As stated in Beveridge v. West Side Const. Co., supra, "This being, then, the well-settled rule of law that payments upon an executory contract for the sale of land may not be recovered by the vendee, if the contract has been breached by the vendee, that the vendor is entitled to retain the whole thereof, and not merely his actual damages, what effect can it have upon the legal or equitable relations of the parties that they agreed in writing for that which the law would have provided without special agreement? The statement * * * does not affect the law which so provides without agreement. The argument that so characterizing the legal right to retain these moneys as liquidated damages transformed them into penalties and forfeitures, and therefore no more than the actual damage, to be alleged and proved, can be retained, has no support." [130 App.Div. 139, 114 N.Y.S. 526.]
We recognize that there are exceptions to the general rule that a vendee in default cannot recover, but we find no such circumstances in this case. There was no intimation of fraud on the part of the vendor, nor that the vendee's failure to fulfill the contract was due to any misfortune beyond his control that gave the vendor a benefit, the retention of which was shocking to the conscience of the court. Nor is it here contended that there was a mutual rescission of the contract.
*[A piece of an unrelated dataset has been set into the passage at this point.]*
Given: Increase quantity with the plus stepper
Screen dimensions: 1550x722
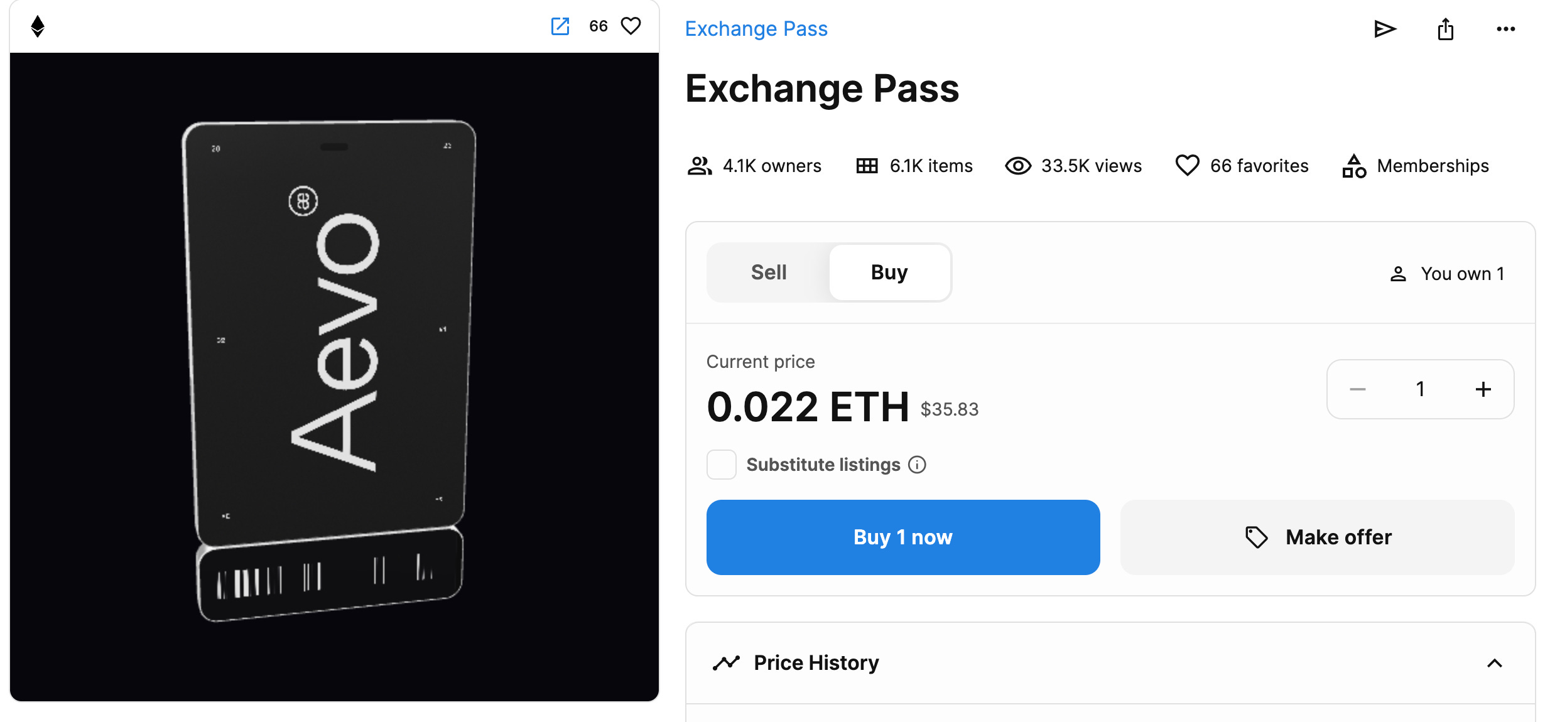Looking at the screenshot, I should click(1483, 389).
The Pembroke v. Caudill case, supra [160 Fla. 948, 37 So. 2d 542], relied on by appellants, was not concerned with an attempt by a vendee in default to recover *83 a part payment, but on the contrary involved a suit by the vendor to recover from the vendee an amount stipulated therein to be liquidated damages in the event of default by the vendee. This court expressly stated that "We have made no attempt to settle certain questions which may arise under a stipulation similar to the one we have considered, in a case where a deposit of money has actually been made by the prospective purchaser for the benefit of the owner. * * * we express no opinion on the point, because we have no such issue before us." As the record in the instant case stands, we do not consider the Pembroke case to be controlling.
The other questions presented by the plaintiffs, relating to the alleged defect in the title, have been examined, and we agree with the trial judge that the objections to the title were not justified.
For the reasons stated, the judgment appealed from is
ADAMS, C.J., and TERRELL and CHAPMAN, JJ., concur.